Selon le quatrième, un ressortissant d'un Etat contractant résidant sur le territoire de l'autre Etat contractant et à qui s'appliquent les dispositions du présent Accord bénéficie, de même que ses ayants droit, d'un traitement égal à celui qui est accordé aux ressortissants de l'autre Etat contractant en application de la législation de cet autre Etat relative au droit aux prestations et au versement de celles-ci.

7. Il résulte de ces stipulations, qui l'emportent, en vertu du premier de ces textes, sur les cinquième et sixième, qu'un ressortissant des Etats-Unis d'Amérique résidant régulièrement sur le territoire français avec ses enfants peut prétendre, pour ceux-ci, au bénéfice des prestations familiales dans les mêmes conditions qu'un ressortissant français.

8. Pour dire que l'allocataire ne pouvait prétendre au bénéfice des prestations familiales pour ses trois enfants, l'arrêt retient essentiellement qu'à défaut de dispositions contraires comprises dans la convention bilatérale de sécurité sociale du 2 mars 1987 ou dans un autre accord bilatéral et à défaut d'accord conclu avec l'Union européenne, le principe d'égalité de traitement entre les ressortissants des deux Etats établi par l'article 2 susvisé ne contrevient pas à l'application des conditions légales d'octroi des prestations familiales pour des enfants étrangers édictées par le code de la sécurité sociale ainsi qu'aux conditions d'entrée et de séjour en France, qui restent applicables.
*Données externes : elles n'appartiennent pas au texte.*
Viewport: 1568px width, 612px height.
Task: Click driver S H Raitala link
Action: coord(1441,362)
Il ajoute que la convention bilatérale de sécurité sociale conclue entre la France et les Etats-Unis le 2 mars 1987 est une convention de coordination des systèmes de sécurité sociale des deux Etats pour leurs ressortissants respectifs se trouvant dans l'autre Etat et que la lettre ministérielle du 20 juin 1988 relative à cette convention ne fait pas obstacle à l'application de la législation française. Ayant rappelé les dispositions des articles L. 512-2, D. 512-1 et D. 512-2 du code de la sécurité sociale, l'arrêt précise que les enfants sont entrés en France en dehors de la procédure de regroupement familial et que l'allocataire ne peut présenter un certificat médical de l'OFFI pour ses enfants.
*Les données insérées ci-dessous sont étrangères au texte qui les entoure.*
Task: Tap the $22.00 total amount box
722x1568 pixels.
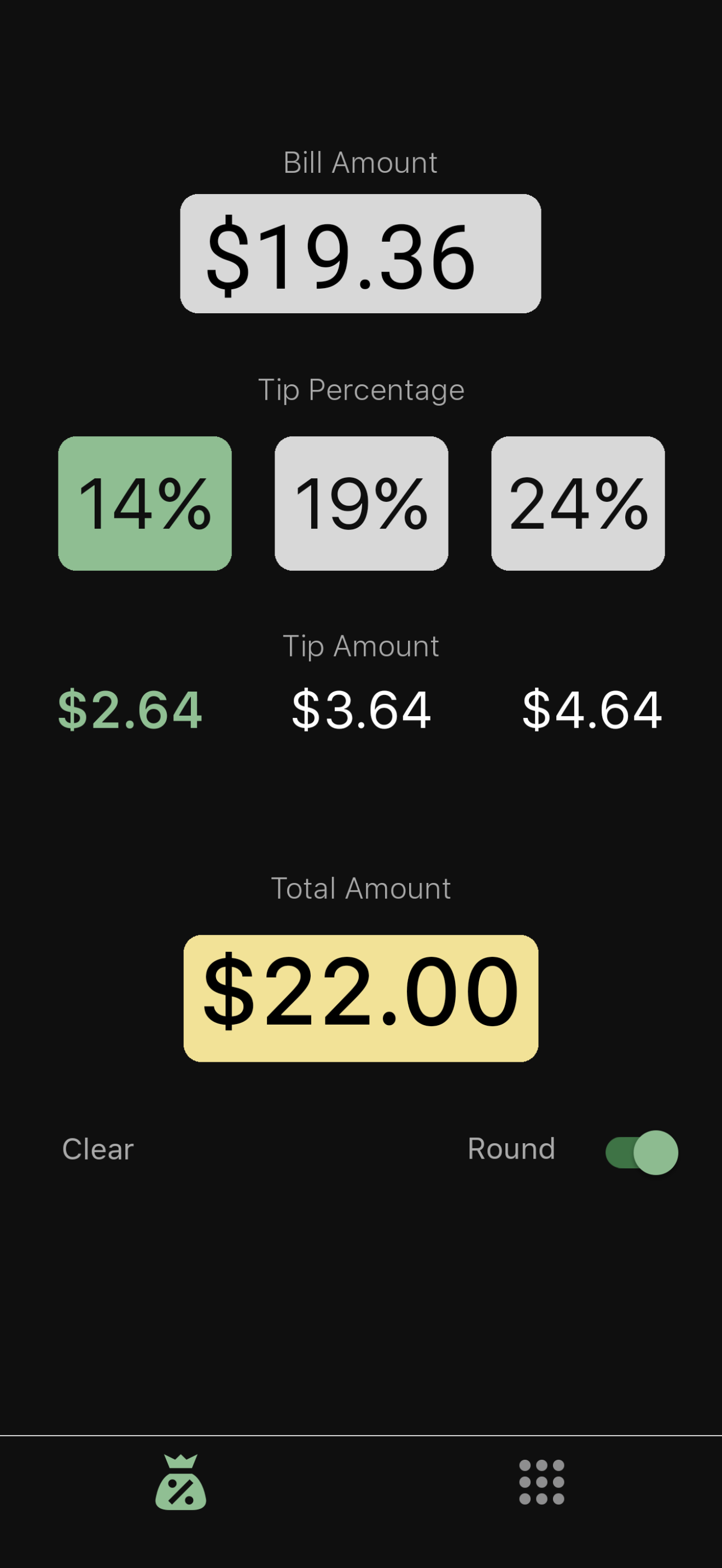Action: click(361, 998)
9. En statuant ainsi, alors qu'il résultait de ses constatations que l'allocataire, ressortissant américain, résidait régulièrement en France avec ses enfants, ce dont il ressortait qu'il pouvait prétendre au bénéfice des prestations familiales dans les mêmes conditions que les ressortissants français, la cour d'appel a violé les textes susvisés.
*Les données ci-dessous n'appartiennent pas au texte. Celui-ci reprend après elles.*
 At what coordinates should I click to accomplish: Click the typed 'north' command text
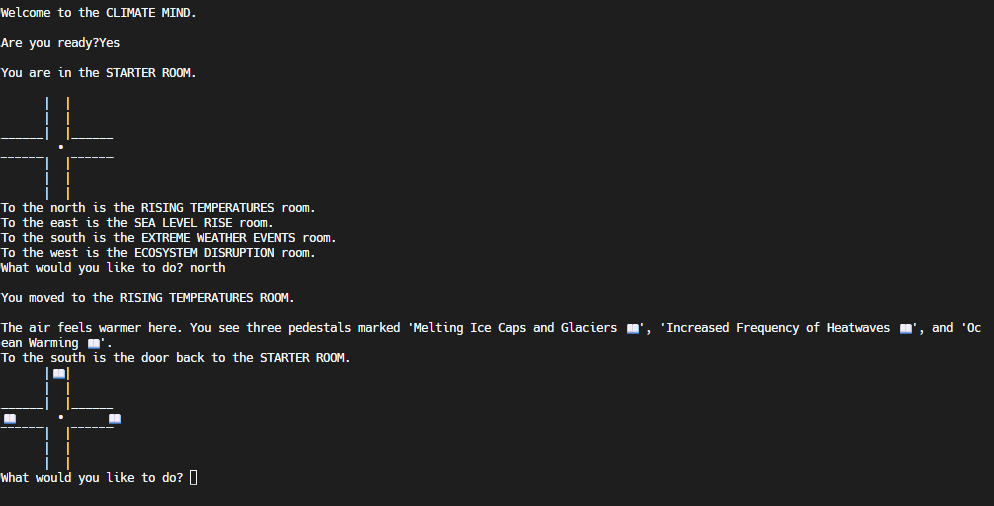pyautogui.click(x=207, y=268)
Portée et conséquences de la cassation

10. Conformément à l'article 624 du code de procédure civile, la cassation à intervenir sur le premier moyen entraîne, par voie de conséquence, la cassation du chef de dispositif critiqué par le second moyen, se rapportant à la demande d'indemnisation.

PAR CES MOTIFS, et sans qu'il y ait lieu de statuer sur l'autre branche du premier moyen, la Cour :

DONNE ACTE à M. O... du désistement de son pourvoi en ce qu'il est dirigé contre le ministre chargé de la sécurité sociale ;

CASSE ET ANNULE, sauf en ce qu'il a déclaré l'appel recevable, l'arrêt rendu le 22 février 2019, entre les parties, par la cour d'appel de Paris ;

Remet, sauf sur ce point, l'affaire et les parties dans l'état où elles se trouvaient avant cet arrêt et les renvoie devant la cour d'appel de Paris, autrement composée.

- Président : M. Pireyre - Rapporteur : Mme Dudit - Avocat général : Mme Ceccaldi - Avocat(s) : SCP Célice, Texidor, Périer -

Textes visés :

Article 55 de la Constitution ; articles 2, § 1, b), iv), 3 et 4 de l'Accord de sécurité sociale entre le gouvernement de la République française et le gouvernement des Etats-Unis d'Amérique du 2 mars 1987, publié par décret n° 88-610 du 5 mai 1988 ; articles L. 512-2 et D. 512-2 du code de la sécurité sociale.

Rapprochement(s) :

Sur les conditions d'ouverture du droit aux prestations familiales au regard de l'enfant étranger à charge d'un parent étranger résidant régulièrement en France, à rapprocher : 2e Civ., 11 octobre 2018, pourvoi n° 17-22.398, Bull. 2018, II (cassation), et les arrêts cités.